A teraz wrzucę cię do jednego worka:

Jakie masz konkretne przesłanki podważające autentyczność wypowiedzi Arnoulda Amaury'ego?

Konkretne ARGUMENTY PRZECIW AUTENTYCZNOŚCI - masz? Bo nadal czekam...


Wt wrz 04, 2012 18:39
Post Re: 60-latka zmarła w kosciele w czasie mszy o uzdrowienie.
Alus napisał(a):
akruk napisał(a):
Jakie masz konkretne przesłanki podważające autentyczność wypowiedzi Arnoulda Amaury'ego?

Innymi słowy: podaj KONKRETNE ARGUMENTY, albo przestań powtarzać gołosłowne apologetyczne rojenia. To nie lekcja religii, żebyśmy siedzieli i łykali bezkrytycznie wszystko, co ktoś chlapnął.
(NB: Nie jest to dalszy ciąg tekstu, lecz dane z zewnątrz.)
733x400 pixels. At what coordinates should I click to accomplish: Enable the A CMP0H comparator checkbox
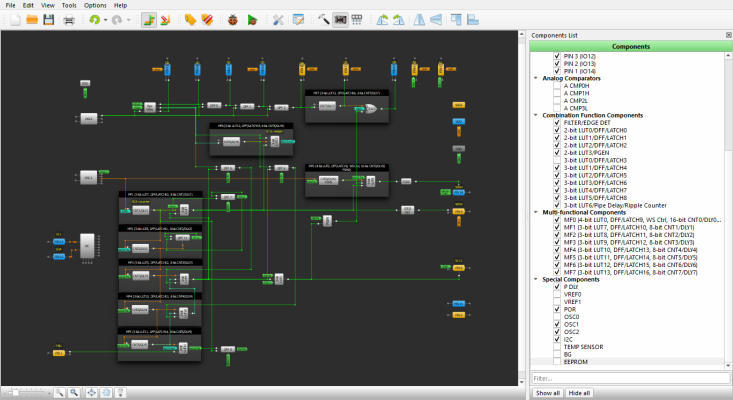pyautogui.click(x=557, y=85)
Jesli wiarygodnośc Cezara z Heisterbach jest równie wiarygodna jak:
http://docs5.chomikuj.pl/426689286,0,0, ... IE-NMP.doc
to pozostanę przy stronach wikipedii i historia. pl
Krótko mówiąc: potrafisz podać dokładnie ZERO przesłanek przeciwko autentyczności tej wypowiedzi. NIC, NULL, NOTHING. DOKŁADNIE: ANI JEDNEJ. Zamiast tego zasłaniasz się równie żenującym gołosłowiem, którym jakieś Anonimowe Łosie Apologetyczne bronią opata.


Wt wrz 04, 2012 18:43
Post Re: 60-latka zmarła w kosciele w czasie mszy o uzdrowienie.
akruk napisał(a):
Alus napisał(a):
akruk napisał(a):
Jakie masz konkretne przesłanki podważające autentyczność wypowiedzi Arnoulda Amaury'ego?

Innymi słowy: podaj KONKRETNE ARGUMENTY, albo przestań powtarzać gołosłowne apologetyczne rojenia. To nie lekcja religii, żebyśmy siedzieli i łykali bezkrytycznie wszystko, co ktoś chlapnął.

Jesli wiarygodnośc Cezara z Heisterbach jest równie wiarygodna jak:
http://docs5.chomikuj.pl/426689286,0,0, ... IE-NMP.doc
to pozostanę przy stronach wikipedii i historia. pl
Krótko mówiąc: potrafisz podać dokładnie ZERO przesłanek przeciwko autentyczności tej wypowiedzi. NIC, NULL, NOTHING. DOKŁADNIE: ANI JEDNEJ. Zamiast tego zasłaniasz się równie żenującym gołosłowiem, którym jakieś Anonimowe Łosie Apologetyczne bronią opata.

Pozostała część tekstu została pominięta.